ASSIGNMENT: Every single record needs to be restated word for word.
━━ DATA FOR THE TASK
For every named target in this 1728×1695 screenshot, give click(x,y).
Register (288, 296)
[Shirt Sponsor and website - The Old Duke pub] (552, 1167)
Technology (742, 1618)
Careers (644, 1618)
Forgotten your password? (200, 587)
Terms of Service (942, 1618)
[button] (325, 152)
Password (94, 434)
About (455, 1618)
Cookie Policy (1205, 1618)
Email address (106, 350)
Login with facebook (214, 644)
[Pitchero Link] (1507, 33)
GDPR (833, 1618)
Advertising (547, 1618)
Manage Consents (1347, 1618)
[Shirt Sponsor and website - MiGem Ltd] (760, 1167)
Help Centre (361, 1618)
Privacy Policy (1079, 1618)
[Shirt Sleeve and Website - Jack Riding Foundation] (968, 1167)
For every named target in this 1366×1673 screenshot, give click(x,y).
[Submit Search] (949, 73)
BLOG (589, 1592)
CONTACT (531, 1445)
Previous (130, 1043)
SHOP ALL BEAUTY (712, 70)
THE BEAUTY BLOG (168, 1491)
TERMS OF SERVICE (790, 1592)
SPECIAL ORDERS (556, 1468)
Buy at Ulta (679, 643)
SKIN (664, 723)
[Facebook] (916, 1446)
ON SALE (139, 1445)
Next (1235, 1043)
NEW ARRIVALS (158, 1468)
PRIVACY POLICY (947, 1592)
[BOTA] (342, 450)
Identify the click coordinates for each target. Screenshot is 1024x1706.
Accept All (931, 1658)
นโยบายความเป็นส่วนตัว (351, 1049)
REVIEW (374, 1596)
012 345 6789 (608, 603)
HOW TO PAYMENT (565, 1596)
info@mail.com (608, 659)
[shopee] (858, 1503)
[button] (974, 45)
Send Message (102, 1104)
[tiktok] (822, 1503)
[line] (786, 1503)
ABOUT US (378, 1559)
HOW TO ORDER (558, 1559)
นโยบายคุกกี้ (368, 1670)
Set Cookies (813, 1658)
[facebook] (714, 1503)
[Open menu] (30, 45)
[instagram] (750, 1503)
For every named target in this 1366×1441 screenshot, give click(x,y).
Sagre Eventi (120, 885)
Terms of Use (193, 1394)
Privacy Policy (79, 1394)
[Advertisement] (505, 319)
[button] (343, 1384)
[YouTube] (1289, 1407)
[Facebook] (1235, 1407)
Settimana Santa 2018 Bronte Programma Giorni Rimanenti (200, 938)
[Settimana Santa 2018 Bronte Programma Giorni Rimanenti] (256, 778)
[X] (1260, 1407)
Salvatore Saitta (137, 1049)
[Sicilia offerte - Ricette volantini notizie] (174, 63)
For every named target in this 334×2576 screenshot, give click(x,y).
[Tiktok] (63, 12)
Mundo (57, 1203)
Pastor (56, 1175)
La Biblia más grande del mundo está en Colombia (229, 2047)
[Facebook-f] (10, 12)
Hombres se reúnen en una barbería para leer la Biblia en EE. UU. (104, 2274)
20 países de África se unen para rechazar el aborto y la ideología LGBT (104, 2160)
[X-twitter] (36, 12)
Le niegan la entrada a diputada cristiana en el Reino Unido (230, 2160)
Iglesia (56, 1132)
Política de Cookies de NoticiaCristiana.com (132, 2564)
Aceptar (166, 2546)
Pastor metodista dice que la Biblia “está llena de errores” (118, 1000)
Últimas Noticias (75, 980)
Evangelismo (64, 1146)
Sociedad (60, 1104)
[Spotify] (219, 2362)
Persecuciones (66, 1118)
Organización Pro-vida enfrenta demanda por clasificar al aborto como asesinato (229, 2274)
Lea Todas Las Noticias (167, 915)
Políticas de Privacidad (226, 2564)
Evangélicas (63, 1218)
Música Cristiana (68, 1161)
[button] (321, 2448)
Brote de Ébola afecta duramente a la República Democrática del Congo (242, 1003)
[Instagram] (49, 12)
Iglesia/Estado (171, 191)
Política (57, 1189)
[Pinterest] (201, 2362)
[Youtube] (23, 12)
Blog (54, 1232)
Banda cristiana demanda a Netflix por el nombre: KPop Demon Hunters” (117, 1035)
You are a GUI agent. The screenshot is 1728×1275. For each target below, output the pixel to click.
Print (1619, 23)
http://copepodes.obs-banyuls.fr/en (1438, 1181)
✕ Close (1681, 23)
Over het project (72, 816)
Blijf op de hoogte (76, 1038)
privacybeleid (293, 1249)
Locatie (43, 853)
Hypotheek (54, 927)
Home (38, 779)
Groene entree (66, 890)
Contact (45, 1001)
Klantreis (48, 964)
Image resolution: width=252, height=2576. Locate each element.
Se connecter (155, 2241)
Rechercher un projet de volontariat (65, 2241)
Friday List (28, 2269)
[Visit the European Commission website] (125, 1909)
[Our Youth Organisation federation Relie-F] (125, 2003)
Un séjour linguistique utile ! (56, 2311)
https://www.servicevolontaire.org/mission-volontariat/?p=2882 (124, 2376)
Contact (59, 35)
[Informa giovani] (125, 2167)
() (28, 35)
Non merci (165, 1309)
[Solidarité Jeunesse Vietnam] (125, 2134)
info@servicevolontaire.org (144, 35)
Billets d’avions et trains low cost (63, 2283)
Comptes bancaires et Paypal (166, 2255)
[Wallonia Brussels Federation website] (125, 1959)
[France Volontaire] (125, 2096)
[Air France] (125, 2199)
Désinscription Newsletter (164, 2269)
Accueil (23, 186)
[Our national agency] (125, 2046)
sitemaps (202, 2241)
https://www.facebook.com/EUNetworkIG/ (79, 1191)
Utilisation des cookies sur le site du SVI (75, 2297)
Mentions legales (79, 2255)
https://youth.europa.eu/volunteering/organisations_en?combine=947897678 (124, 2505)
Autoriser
━━━━
ANSWER SPACE:
For every named target in this 1728×1695 screenshot, give click(x,y).
Register (288, 296)
[Shirt Sponsor and website - The Old Duke pub] (552, 1167)
Technology (742, 1618)
Careers (644, 1618)
Forgotten your password? (200, 587)
Terms of Service (942, 1618)
[button] (325, 152)
Password (94, 434)
About (455, 1618)
Cookie Policy (1205, 1618)
Email address (106, 350)
Login with facebook (214, 644)
[Pitchero Link] (1507, 33)
GDPR (833, 1618)
Advertising (547, 1618)
Manage Consents (1347, 1618)
[Shirt Sponsor and website - MiGem Ltd] (760, 1167)
Help Centre (361, 1618)
Privacy Policy (1079, 1618)
[Shirt Sleeve and Website - Jack Riding Foundation] (968, 1167)
For every named target in this 1366×1673 screenshot, give click(x,y).
[Submit Search] (949, 73)
BLOG (589, 1592)
CONTACT (531, 1445)
Previous (130, 1043)
SHOP ALL BEAUTY (712, 70)
THE BEAUTY BLOG (168, 1491)
TERMS OF SERVICE (790, 1592)
SPECIAL ORDERS (556, 1468)
Buy at Ulta (679, 643)
SKIN (664, 723)
[Facebook] (916, 1446)
ON SALE (139, 1445)
Next (1235, 1043)
NEW ARRIVALS (158, 1468)
PRIVACY POLICY (947, 1592)
[BOTA] (342, 450)
Identify the click coordinates for each target. Screenshot is 1024x1706.
Accept All (931, 1658)
นโยบายความเป็นส่วนตัว (351, 1049)
REVIEW (374, 1596)
012 345 6789 (608, 603)
HOW TO PAYMENT (565, 1596)
info@mail.com (608, 659)
[shopee] (858, 1503)
[button] (974, 45)
Send Message (102, 1104)
[tiktok] (822, 1503)
[line] (786, 1503)
ABOUT US (378, 1559)
HOW TO ORDER (558, 1559)
นโยบายคุกกี้ (368, 1670)
Set Cookies (813, 1658)
[facebook] (714, 1503)
[Open menu] (30, 45)
[instagram] (750, 1503)
For every named target in this 1366×1441 screenshot, give click(x,y).
Sagre Eventi (120, 885)
Terms of Use (193, 1394)
Privacy Policy (79, 1394)
[Advertisement] (505, 319)
[button] (343, 1384)
[YouTube] (1289, 1407)
[Facebook] (1235, 1407)
Settimana Santa 2018 Bronte Programma Giorni Rimanenti (200, 938)
[Settimana Santa 2018 Bronte Programma Giorni Rimanenti] (256, 778)
[X] (1260, 1407)
Salvatore Saitta (137, 1049)
[Sicilia offerte - Ricette volantini notizie] (174, 63)
For every named target in this 334×2576 screenshot, give click(x,y).
[Tiktok] (63, 12)
Mundo (57, 1203)
Pastor (56, 1175)
La Biblia más grande del mundo está en Colombia (229, 2047)
[Facebook-f] (10, 12)
Hombres se reúnen en una barbería para leer la Biblia en EE. UU. (104, 2274)
20 países de África se unen para rechazar el aborto y la ideología LGBT (104, 2160)
[X-twitter] (36, 12)
Le niegan la entrada a diputada cristiana en el Reino Unido (230, 2160)
Iglesia (56, 1132)
Política de Cookies de NoticiaCristiana.com (132, 2564)
Aceptar (166, 2546)
Pastor metodista dice que la Biblia “está llena de errores” (118, 1000)
Últimas Noticias (75, 980)
Evangelismo (64, 1146)
Sociedad (60, 1104)
[Spotify] (219, 2362)
Persecuciones (66, 1118)
Organización Pro-vida enfrenta demanda por clasificar al aborto como asesinato (229, 2274)
Lea Todas Las Noticias (167, 915)
Políticas de Privacidad (226, 2564)
Evangélicas (63, 1218)
Música Cristiana (68, 1161)
[button] (321, 2448)
Brote de Ébola afecta duramente a la República Democrática del Congo (242, 1003)
[Instagram] (49, 12)
Iglesia/Estado (171, 191)
Política (57, 1189)
[Pinterest] (201, 2362)
[Youtube] (23, 12)
Blog (54, 1232)
Banda cristiana demanda a Netflix por el nombre: KPop Demon Hunters” (117, 1035)
You are a GUI agent. The screenshot is 1728×1275. For each target below, output the pixel to click.
Print (1619, 23)
http://copepodes.obs-banyuls.fr/en (1438, 1181)
✕ Close (1681, 23)
Over het project (72, 816)
Blijf op de hoogte (76, 1038)
privacybeleid (293, 1249)
Locatie (43, 853)
Hypotheek (54, 927)
Home (38, 779)
Groene entree (66, 890)
Contact (45, 1001)
Klantreis (48, 964)
Image resolution: width=252, height=2576. Locate each element.
Se connecter (155, 2241)
Rechercher un projet de volontariat (65, 2241)
Friday List (28, 2269)
[Visit the European Commission website] (125, 1909)
[Our Youth Organisation federation Relie-F] (125, 2003)
Un séjour linguistique utile ! (56, 2311)
https://www.servicevolontaire.org/mission-volontariat/?p=2882 (124, 2376)
Contact (59, 35)
[Informa giovani] (125, 2167)
() (28, 35)
Non merci (165, 1309)
[Solidarité Jeunesse Vietnam] (125, 2134)
info@servicevolontaire.org (144, 35)
Billets d’avions et trains low cost (63, 2283)
Comptes bancaires et Paypal (166, 2255)
[Wallonia Brussels Federation website] (125, 1959)
[France Volontaire] (125, 2096)
[Air France] (125, 2199)
Désinscription Newsletter (164, 2269)
Accueil (23, 186)
[Our national agency] (125, 2046)
sitemaps (202, 2241)
https://www.facebook.com/EUNetworkIG/ (79, 1191)
Utilisation des cookies sur le site du SVI (75, 2297)
Mentions legales (79, 2255)
https://youth.europa.eu/volunteering/organisations_en?combine=947897678 (124, 2505)
Autoriser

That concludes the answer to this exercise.